Soaring food prices caused by drought are devastating the poor, and the DA has called on the government to do something about it.
As at the end of June 2015, South Africa’s farming debt totalled R125bn, according to the February Agri SA report.
“With many farmers in the summer rainfall areas being unable to plant or facing severe livestock losses, it is likely that liquidity in the sector will deteriorate as a result of the drought,” reads the report.
Consumers are suffering as food prices skyrocket, particularly maize – the staple food of low-income households.

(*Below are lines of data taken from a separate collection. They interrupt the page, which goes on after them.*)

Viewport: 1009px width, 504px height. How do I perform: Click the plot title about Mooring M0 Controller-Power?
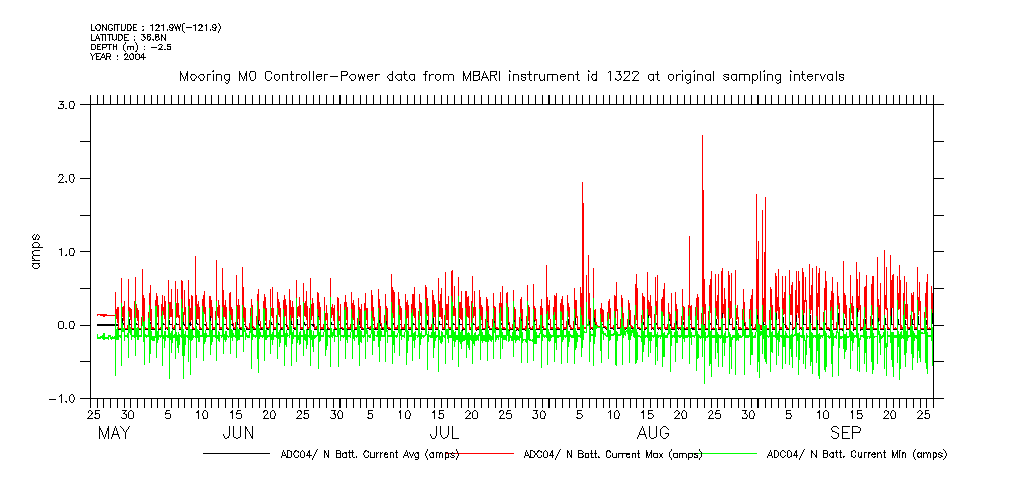coord(511,76)
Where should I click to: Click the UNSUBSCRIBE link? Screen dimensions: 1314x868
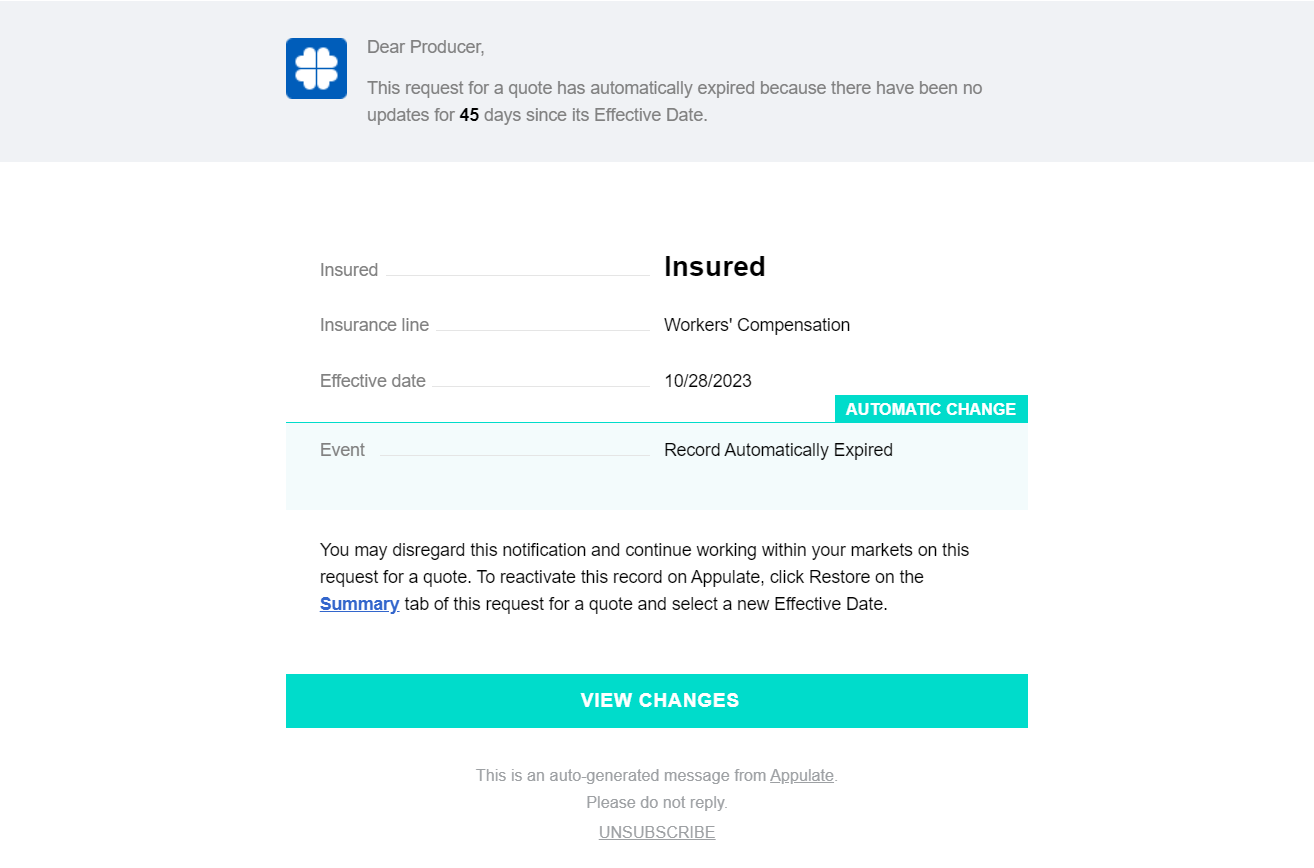(656, 832)
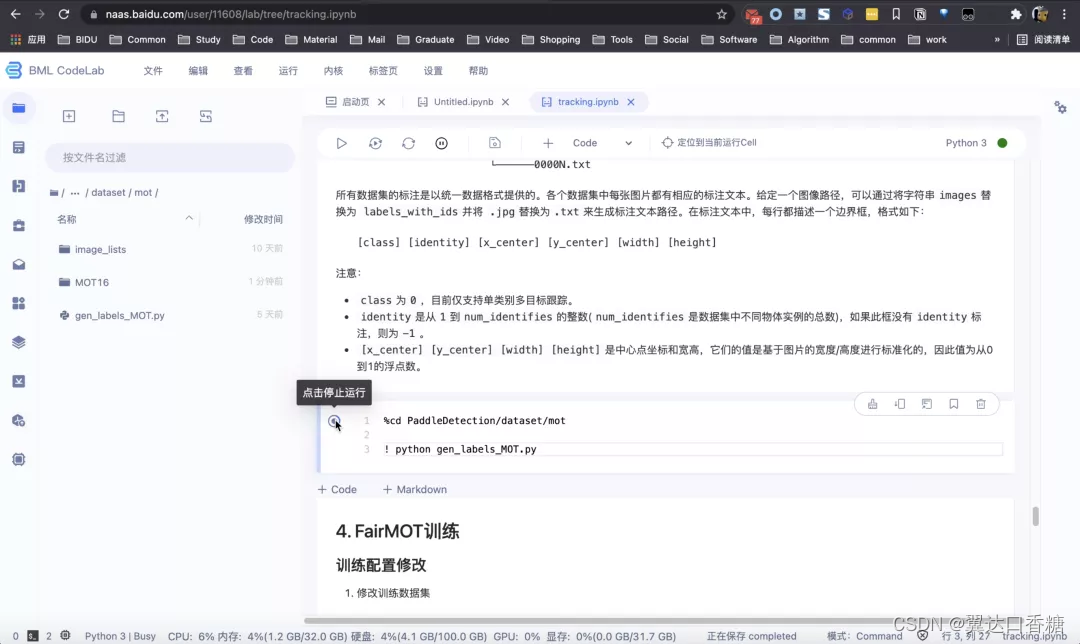Run the current cell with the play icon
The width and height of the screenshot is (1080, 644).
(x=341, y=143)
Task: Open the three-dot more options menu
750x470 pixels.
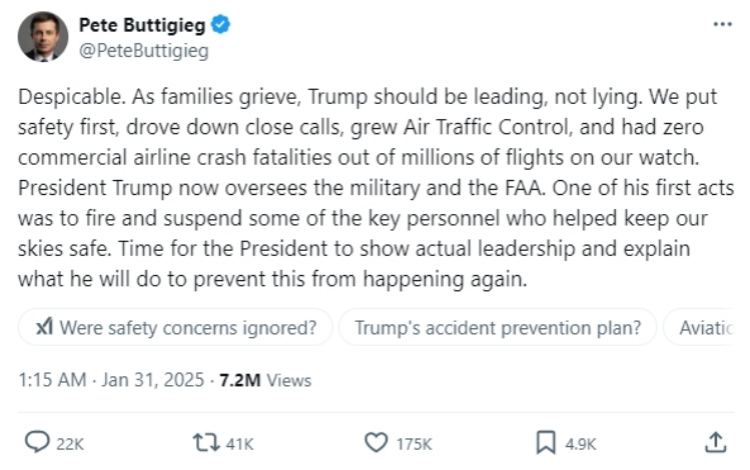Action: click(x=723, y=24)
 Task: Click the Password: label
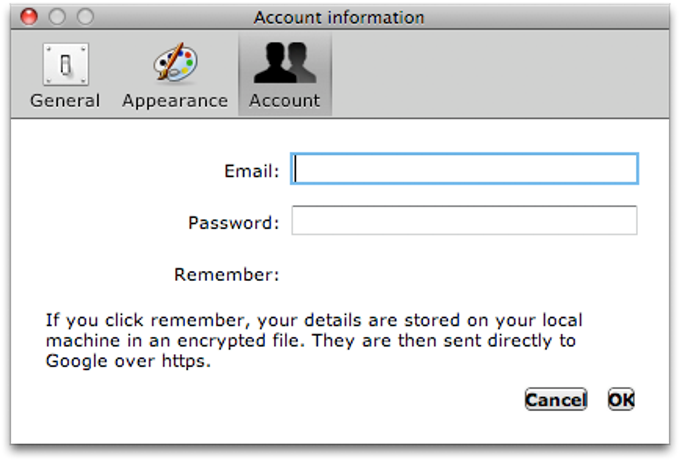click(x=234, y=223)
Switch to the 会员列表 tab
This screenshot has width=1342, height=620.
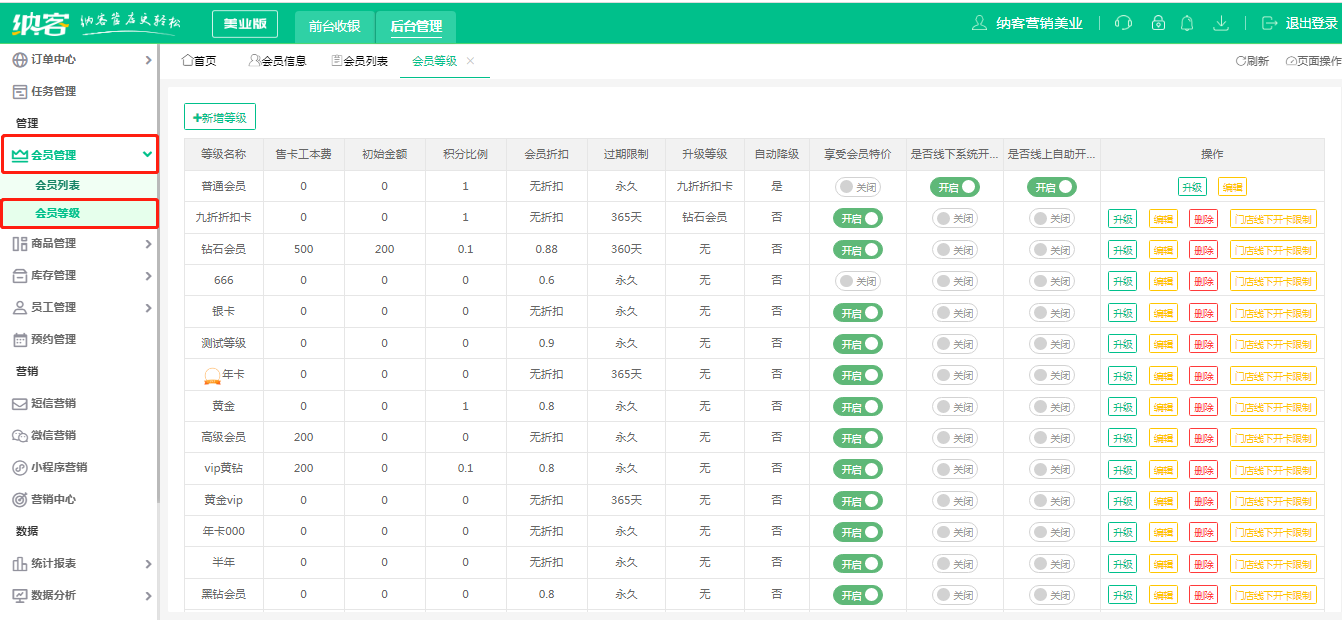click(x=358, y=61)
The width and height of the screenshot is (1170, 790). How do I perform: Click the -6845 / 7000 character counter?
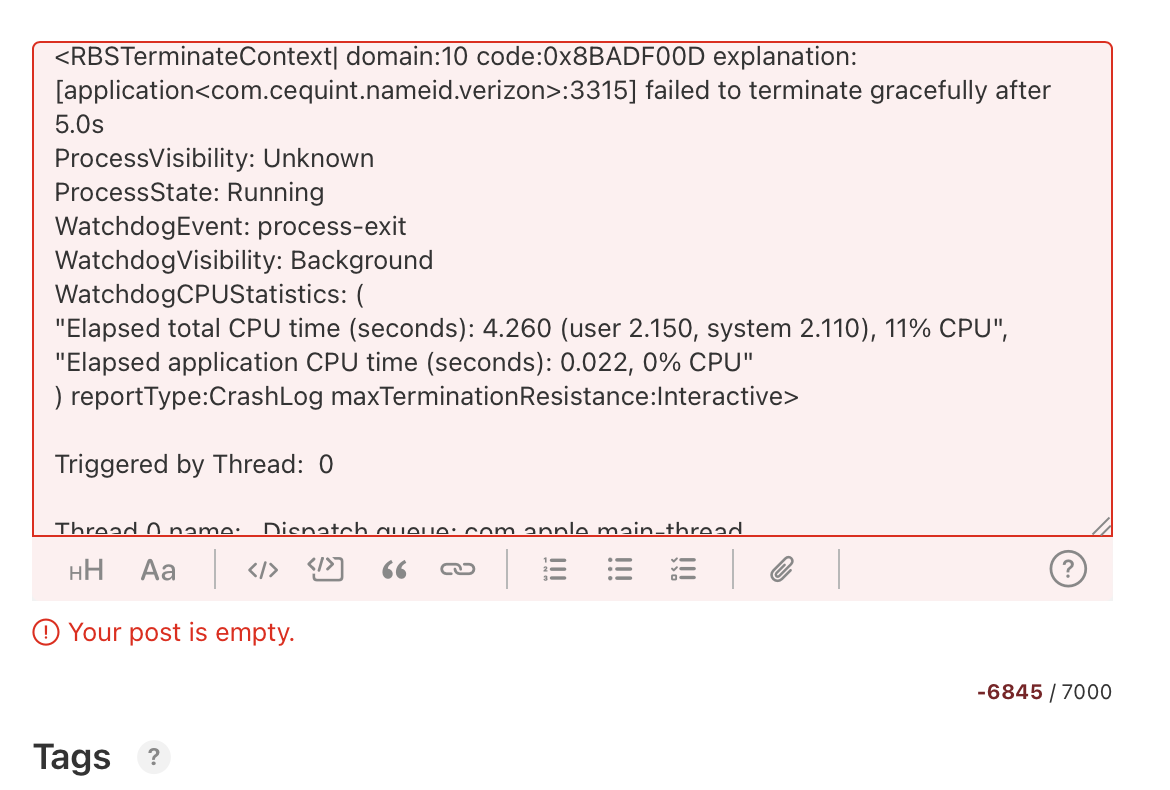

As a result of catastrophic drought, in 2016/2017 summer crops will be 25% lower than they were in 2015/2016. Livestock farmers have also suffered great losses. Last year, an estimated 40,000 cattle were lost to KwaZulu-Natal farmers, according to the Red Meat Producers Organisation.
“Given the drastically reduced plantings of summer crops, it is expected that livestock farmers will remain in a tight position as fodder is likely to be in short supply in the coming winter months,” the organisation reported.
South Africa is Africa’s biggest maize producer, trading around 40% of its maize within the Southern African Development Community. Due to decreased harvests and planting, the quantity of maize our country exports may drop to 630,000 tonnes. This is significantly lower than the 1.5 million tonnes that South Africa has exported for the last 10 seasons.
“The direct influence of reduced maize exports on the balance of payments is estimated to be R4.7bn,” says the report. Accordingly, South Africa may have to import between three million and five million tonnes of maize, at considerable cost.
Last week, the Democratic Alliance (DA) party requested that the government increase social grants at once, subsidise agriculture and food, and assist small businesses, i.e. vegetable and fruit vendors.
DA MP Annette Steyn presented a study on how food prices are impacting the nutrition of the poor, calling on the government to take a number of urgent steps.
Steps Government Need to Take:
• Declare drought as national disaster, just as many Southern African Development Community countries have done, thus activating relief measures
• Concentrated drought relief management supported by real political purpose, instead of fruitless rhetoric
• Discount coupons, food subsidies and grocery parcels for the at-risk poor
• Upgrade school feeding schemes
• Support small business vendors, particularly on pavements
• Long-term plan to safeguard national food security
The cost of a basic food basket that nourishes a family of five has risen by 16.2% during the last year, with social grants increasing by around 6%, said DA MP Karen de Kock.
Consequently, the income of a family that survives on social grants will be absorbed entirely by the cost of food, with nothing left over for other basic expenses.
Anecdotal evidence revealed that nearly a third of pavement fruit vendors went out of business during the previous year, said DA MP Henro Kruger.